Records from a data source
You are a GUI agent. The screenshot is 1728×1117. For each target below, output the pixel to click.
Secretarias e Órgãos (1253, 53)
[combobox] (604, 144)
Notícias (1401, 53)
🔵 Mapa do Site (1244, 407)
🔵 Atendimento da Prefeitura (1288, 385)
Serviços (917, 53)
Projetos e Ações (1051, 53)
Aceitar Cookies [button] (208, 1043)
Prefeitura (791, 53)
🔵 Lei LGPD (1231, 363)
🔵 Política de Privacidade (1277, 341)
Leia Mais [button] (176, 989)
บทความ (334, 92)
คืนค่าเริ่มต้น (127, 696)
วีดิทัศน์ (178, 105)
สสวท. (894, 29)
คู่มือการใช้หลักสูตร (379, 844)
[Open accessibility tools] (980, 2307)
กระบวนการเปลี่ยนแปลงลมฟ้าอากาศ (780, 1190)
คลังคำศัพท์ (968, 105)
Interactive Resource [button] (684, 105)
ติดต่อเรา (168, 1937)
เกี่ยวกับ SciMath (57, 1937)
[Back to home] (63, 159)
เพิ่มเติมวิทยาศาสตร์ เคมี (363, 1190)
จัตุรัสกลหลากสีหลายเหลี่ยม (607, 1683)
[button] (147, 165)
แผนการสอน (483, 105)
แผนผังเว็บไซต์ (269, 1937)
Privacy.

▸ **BRIEF**
A verbatim reproduction of all the records above is the expected answer.

▸ **RESPONSE BELOW**
You are a GUI agent. The screenshot is 1728×1117. For each target below, output the pixel to click.
Secretarias e Órgãos (1253, 53)
[combobox] (604, 144)
Notícias (1401, 53)
🔵 Mapa do Site (1244, 407)
🔵 Atendimento da Prefeitura (1288, 385)
Serviços (917, 53)
Projetos e Ações (1051, 53)
Aceitar Cookies [button] (208, 1043)
Prefeitura (791, 53)
🔵 Lei LGPD (1231, 363)
🔵 Política de Privacidade (1277, 341)
Leia Mais [button] (176, 989)
บทความ (334, 92)
คืนค่าเริ่มต้น (127, 696)
วีดิทัศน์ (178, 105)
สสวท. (894, 29)
คู่มือการใช้หลักสูตร (379, 844)
[Open accessibility tools] (980, 2307)
กระบวนการเปลี่ยนแปลงลมฟ้าอากาศ (780, 1190)
คลังคำศัพท์ (968, 105)
Interactive Resource [button] (684, 105)
ติดต่อเรา (168, 1937)
เกี่ยวกับ SciMath (57, 1937)
[Back to home] (63, 159)
เพิ่มเติมวิทยาศาสตร์ เคมี (363, 1190)
จัตุรัสกลหลากสีหลายเหลี่ยม (607, 1683)
[button] (147, 165)
แผนการสอน (483, 105)
แผนผังเว็บไซต์ (269, 1937)
Privacy.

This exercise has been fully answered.